* _EXERCISE REQUIREMENTS_: Please output the entries below from the line that contains "Register (62, 45)" through the final line, reproduced exactly and alone.

__________________________________________________

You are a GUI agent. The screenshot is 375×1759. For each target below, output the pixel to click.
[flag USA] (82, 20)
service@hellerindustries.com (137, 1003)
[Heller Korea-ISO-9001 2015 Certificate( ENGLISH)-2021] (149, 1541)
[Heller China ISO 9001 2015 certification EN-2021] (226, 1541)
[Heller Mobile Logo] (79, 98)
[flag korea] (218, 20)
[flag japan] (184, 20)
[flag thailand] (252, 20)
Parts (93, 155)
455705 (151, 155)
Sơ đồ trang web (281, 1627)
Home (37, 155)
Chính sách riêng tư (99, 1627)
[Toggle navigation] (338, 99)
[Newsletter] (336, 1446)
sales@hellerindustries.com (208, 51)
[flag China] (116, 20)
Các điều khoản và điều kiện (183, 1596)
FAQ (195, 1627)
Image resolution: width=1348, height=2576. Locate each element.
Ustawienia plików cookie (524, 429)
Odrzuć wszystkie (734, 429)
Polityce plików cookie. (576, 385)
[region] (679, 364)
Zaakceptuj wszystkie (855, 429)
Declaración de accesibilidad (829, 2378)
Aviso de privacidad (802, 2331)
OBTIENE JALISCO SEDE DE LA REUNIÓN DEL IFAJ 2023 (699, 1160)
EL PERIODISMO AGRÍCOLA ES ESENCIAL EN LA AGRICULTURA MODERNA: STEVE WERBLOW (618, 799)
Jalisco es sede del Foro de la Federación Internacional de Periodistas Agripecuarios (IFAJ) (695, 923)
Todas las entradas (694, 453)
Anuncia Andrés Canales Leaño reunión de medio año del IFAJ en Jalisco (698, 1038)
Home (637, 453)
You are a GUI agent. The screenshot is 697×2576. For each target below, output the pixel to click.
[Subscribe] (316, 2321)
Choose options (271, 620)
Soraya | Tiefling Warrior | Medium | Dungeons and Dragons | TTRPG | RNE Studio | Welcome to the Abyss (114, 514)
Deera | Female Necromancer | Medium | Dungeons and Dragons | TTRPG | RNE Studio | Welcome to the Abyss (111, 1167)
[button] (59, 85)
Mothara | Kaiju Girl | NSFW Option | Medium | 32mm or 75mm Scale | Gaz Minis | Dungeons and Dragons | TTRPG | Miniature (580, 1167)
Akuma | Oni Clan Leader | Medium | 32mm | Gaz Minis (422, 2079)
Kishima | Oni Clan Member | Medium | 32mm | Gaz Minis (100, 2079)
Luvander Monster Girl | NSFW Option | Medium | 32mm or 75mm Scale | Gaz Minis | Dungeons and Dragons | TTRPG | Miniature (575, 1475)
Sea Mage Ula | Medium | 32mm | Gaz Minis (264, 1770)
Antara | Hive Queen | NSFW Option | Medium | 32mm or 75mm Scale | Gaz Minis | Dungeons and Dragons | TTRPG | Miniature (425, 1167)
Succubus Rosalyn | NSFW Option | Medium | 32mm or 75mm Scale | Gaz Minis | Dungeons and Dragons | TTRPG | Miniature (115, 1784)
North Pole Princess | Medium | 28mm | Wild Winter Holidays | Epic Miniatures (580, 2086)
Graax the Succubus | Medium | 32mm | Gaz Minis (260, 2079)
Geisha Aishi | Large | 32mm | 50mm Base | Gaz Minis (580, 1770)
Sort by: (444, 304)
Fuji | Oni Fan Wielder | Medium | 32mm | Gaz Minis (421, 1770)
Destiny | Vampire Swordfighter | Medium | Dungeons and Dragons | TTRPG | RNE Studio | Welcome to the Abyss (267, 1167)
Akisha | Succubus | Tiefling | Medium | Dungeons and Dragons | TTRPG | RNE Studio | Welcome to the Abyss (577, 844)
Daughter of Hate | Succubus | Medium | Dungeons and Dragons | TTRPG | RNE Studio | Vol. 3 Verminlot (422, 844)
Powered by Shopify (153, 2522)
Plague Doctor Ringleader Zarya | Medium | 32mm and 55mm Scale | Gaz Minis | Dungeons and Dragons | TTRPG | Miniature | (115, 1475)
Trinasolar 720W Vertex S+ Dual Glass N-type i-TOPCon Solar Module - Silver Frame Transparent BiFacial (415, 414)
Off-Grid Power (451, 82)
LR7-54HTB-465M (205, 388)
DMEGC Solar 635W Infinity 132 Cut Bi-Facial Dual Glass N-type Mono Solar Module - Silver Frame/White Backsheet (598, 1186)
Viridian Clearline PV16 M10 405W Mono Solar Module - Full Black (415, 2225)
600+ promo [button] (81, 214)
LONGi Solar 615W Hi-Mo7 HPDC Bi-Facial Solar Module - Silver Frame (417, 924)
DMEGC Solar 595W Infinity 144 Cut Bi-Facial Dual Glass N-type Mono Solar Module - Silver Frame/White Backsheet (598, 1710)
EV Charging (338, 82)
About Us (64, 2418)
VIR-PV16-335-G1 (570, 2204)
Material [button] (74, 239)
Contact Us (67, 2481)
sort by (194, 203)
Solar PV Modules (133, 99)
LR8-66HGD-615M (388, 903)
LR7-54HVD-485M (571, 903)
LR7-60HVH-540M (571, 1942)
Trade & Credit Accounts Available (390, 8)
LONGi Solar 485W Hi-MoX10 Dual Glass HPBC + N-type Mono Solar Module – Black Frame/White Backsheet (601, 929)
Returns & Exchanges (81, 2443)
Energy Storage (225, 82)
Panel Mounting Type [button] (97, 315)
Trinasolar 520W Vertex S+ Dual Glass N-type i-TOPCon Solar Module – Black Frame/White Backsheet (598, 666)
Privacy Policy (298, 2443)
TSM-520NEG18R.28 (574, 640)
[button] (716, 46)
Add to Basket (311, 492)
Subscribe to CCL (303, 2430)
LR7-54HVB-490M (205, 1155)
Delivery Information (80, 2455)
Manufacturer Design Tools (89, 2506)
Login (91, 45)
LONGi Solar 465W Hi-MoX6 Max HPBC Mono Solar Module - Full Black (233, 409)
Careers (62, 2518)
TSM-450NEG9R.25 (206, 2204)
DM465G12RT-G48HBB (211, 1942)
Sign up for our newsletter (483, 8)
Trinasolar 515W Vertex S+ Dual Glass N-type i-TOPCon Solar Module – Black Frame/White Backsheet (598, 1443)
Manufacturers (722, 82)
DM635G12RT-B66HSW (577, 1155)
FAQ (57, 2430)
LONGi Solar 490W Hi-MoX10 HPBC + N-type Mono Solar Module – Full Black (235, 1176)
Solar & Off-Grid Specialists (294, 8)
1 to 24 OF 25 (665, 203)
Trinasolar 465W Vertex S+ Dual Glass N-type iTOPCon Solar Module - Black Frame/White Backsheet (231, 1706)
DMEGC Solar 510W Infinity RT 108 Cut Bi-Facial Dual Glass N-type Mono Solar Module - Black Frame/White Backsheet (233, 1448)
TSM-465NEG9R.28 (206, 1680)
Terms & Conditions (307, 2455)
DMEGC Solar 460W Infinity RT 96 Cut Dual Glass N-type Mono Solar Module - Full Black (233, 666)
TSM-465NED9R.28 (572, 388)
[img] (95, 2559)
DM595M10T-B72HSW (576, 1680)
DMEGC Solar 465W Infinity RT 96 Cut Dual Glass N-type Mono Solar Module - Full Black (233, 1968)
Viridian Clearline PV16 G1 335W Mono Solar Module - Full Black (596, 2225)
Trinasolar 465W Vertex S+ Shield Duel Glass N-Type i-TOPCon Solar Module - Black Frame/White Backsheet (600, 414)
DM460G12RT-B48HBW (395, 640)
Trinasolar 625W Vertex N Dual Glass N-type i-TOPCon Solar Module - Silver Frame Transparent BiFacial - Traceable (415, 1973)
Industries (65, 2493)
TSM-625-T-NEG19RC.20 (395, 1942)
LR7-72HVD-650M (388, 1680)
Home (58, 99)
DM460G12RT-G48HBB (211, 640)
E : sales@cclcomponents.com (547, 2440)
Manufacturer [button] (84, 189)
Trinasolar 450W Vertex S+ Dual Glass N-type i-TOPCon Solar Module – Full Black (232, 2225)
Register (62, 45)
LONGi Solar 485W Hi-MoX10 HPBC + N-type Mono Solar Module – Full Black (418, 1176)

__________________________________________________

* _RESPONSE_:
Register (62, 45)
LONGi Solar 485W Hi-MoX10 HPBC + N-type Mono Solar Module – Full Black (418, 1176)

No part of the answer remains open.